经颈动脉直接注入外源性降钙素基因相关肽对局灶性脑缺血再灌注大鼠海马区Fas蛋白表达的影响

Effects of the injection of exogenous calcitonin gene related peptide directly through carotid artery on the expression of Fas protein in hippocampus of rats with focal cerebral ischemia/reperfusion

目的:探讨经颈动脉直接注入外源性降钙素基因相关肽对局灶性脑缺血再灌注大鼠海马细胞表面死亡受体Fas蛋白表达的影响。方法:实验于2004-01/12在中国医科大学基础医学院神经生物实验室进行,取雄性SD大鼠90只,随机分为3组,每组30只:①假手术组:分离血管,不插线栓。②缺血再灌注组:用线栓法制备大鼠大脑中动脉阻塞模型,在脑缺血2h后拔出栓线再灌注,再灌注即刻经颈动脉注入生理盐水1mL。③降钙素基因相关肽组:同前造模,再灌注即刻经颈动脉注入降钙素基因相关肽0.5mL。后两组动物再灌注后6,12,24,48,72h麻醉后断头处死,假手术组同时处死,每个时间点各6只。应用免疫组化和显微图像分析方法检测局灶性脑缺血再灌注大鼠海马Fas蛋白的表达。结果:经补充后90只动物进入结果分析。假手术组大鼠海马未见Fas阳性细胞表达,24h平均吸光度值为0.1910±0.0142;缺血再灌注组于再灌注6h后在海马区可见Fas阳性细胞,随着再灌注时间的延长,大鼠脑皮质及海马Fas表达进一步增加,于再灌注24h时达高峰,平均吸光度值为0.3607±0.0388,以后开始逐渐下降;降钙素基因相关肽组:各相应时间点大鼠脑皮质及海马区Fas阳性细胞平均吸光度值明显低于缺血再灌注组,其再灌注24h平均吸光度值为0.3030±0.0011。结论:经颈动脉直接注入外源性降钙素基因相关肽可下调缺血神经元Fas蛋白的表达,对缺血神经元有保护作用。经颈动脉直接注药,保持了脑组织较高的药物浓度,且减少了药物通过静脉、腹腔内给药经体循环而造成的损失。

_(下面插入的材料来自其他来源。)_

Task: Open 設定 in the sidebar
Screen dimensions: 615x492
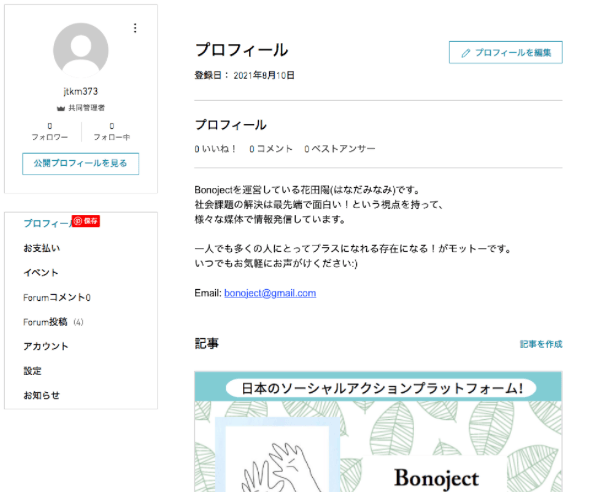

AIM： To study the effects of ectogenesis calcitonin gene related peptide （CGRP） injected directly through carotid artery on the expression of hippocampus cell surface receptor Fas protein in rat with focal cerebral is-chemia/reperfusion （ I/R ）. METHODS： The experiment was performed in the Laboratory of Neurobiology of Basic Medical College of China Medical University from January to December 2004. Totally 90 SD rats were randomly divided into three groups with 30 in each group： ① Sham operation group： dissociation blood vessel, without insert line; ② I/R group： using line-lock method to make rat middle cerebral artery occlusion （MCAO） focal cerebral ischemia model, after 2 hours cerebral ischemia,the line was extracted with carotid artery to enter saline 1 mL as reperfusion. ③ CGRP group： same the I/R group, after 2 hours cerebral ischemia,with carotid artery to enter CGRP 0.5 mL as reperfusion. The rats in the later two groups with various time points after anesthesia at 6 hours, 12 hours, 24 hours, 48 hours and 72 hours with 6 rats in every time point were sentenced to death, meanwhile, the rats in sham operation group were sentenced to death. The expression of Fas protein in hippocampus was detected with immunohistochemical methods and analyzed by micreimage analysis system. RESULTS： Ninety rats were involved in the result analysis after compensation. Fas protein positive cells were not find in sham group, and the average absorbance （A） values was 0.1910±0.0142; but were find in focal cerebral I/R group after reperfusion 6 hours, with reperfusion time elongation, expression of fas protein increase .At 24 hours expressed the peak, average A value was 0.3607±0.0388, and then began to decrease gradually; The CGRP group： The average Avalues of Fas protein positive cell in brain cortex and hippocampus area were significantly lower than that in I/R group, at reperfasion 24 hours averageA values was 0.3030±0.0011 （P〈 0.01 ）. CONCLUSION： The ectogenesis CGRP injected directly through carotid artery can decrease the expression of Fas protein in ischemic neurons, has protective effect on ischemic neurons, The drug injection through carotid artery directly maintain the higher drug concentration in brain tissue, and decrease the loss due to the administration through systemic circulation by vein and abdominal cavity.